One of the things that I enjoy most in small town Latin America is the evening music. Nearly everywhere I go, the local school band will gather after class to practice right in the middle of the town. Aside from wondering how American children would ever survive without dedicated facilities… and how many snobby American residents would file complaints, I often sit and enjoy the music. The music brings a surreal sense of community to any downtown area. Regardless of how good the band is, culture is brought to life by these children.
These children take great pride in what they do and they practice daily for all to see. Often, I will find the school band sitting in a town square practicing until the sun goes down… without any adult supervision. Half-broken instruments, no music room, no direction, just kids enjoying what they do. Even when they suck I take a few moments to appreciate the effort and pride these kids demonstrate.
The Children of David, Panama
This particular occasion was a little different. The school children seemed to be marching home from school in an almost parade or military fashion. The teachers on the flank, leading effortlessly the children who needed no guidance. Given my poor Spanish, I couldn’t really get the story of what exactly these children were doing. They may have been marching home or going from one facility to another. The reaction of the locals showed it to be a normal occurrence.

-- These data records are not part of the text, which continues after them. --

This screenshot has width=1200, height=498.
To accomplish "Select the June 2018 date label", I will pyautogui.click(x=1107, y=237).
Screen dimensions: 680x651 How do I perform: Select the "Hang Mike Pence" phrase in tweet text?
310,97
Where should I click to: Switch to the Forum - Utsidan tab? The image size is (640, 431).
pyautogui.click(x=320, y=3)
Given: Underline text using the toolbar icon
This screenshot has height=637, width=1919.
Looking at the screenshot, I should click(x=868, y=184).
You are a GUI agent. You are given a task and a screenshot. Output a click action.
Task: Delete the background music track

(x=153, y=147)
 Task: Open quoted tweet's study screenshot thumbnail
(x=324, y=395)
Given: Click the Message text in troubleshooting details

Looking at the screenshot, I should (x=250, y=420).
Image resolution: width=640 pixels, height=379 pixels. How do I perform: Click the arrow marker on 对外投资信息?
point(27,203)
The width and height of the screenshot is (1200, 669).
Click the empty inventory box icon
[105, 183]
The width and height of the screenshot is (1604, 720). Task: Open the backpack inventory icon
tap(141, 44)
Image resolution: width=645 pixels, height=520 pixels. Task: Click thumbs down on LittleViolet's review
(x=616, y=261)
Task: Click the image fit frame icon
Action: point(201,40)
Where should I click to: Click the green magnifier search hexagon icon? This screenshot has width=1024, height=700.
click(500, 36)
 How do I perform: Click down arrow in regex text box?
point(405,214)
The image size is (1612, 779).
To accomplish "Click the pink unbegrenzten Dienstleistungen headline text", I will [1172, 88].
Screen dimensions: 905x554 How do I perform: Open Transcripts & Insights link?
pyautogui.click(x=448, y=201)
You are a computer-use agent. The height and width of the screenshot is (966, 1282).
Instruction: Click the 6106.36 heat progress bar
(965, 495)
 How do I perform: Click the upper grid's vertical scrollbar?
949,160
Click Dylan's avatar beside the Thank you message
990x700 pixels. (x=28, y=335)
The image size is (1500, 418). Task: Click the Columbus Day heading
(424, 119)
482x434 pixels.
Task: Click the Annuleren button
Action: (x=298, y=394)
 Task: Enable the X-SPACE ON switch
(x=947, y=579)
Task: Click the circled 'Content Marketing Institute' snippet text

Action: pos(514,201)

I took a moment to watch the parade of children, their band walking and playing as a distinct group. Then I decided to have a little fun with the situation.
I went into my hotel and found the receptionist that I knew didn’t speak any English. Playing the “ignorant American” I asked (in English) why the children were protesting. She looked confused and tried very hard to make sense of the question with her limited vocabulary. I could see that she was about to try to pass the question off on the other receptionist who spoke English (and new exactly what was going on) so I asked my question again in Spanish. She still seamed confused but now wanted to answer the question herself instead of taking the boss from what she was doing, which by this time was chuckling over the situation.
After a few attempts at re-wording the question so that she could be sure she knew what I was asking, a look of embarrassment crossed her face. She passionately tried to convince me that this was not a group of protesting 12 year olds, but a group of students walking. I insisted that they had signs and banners and flags so it must be a protest. This probably could have gone on for quite some time had she not looked back and caught her boss laughing at her.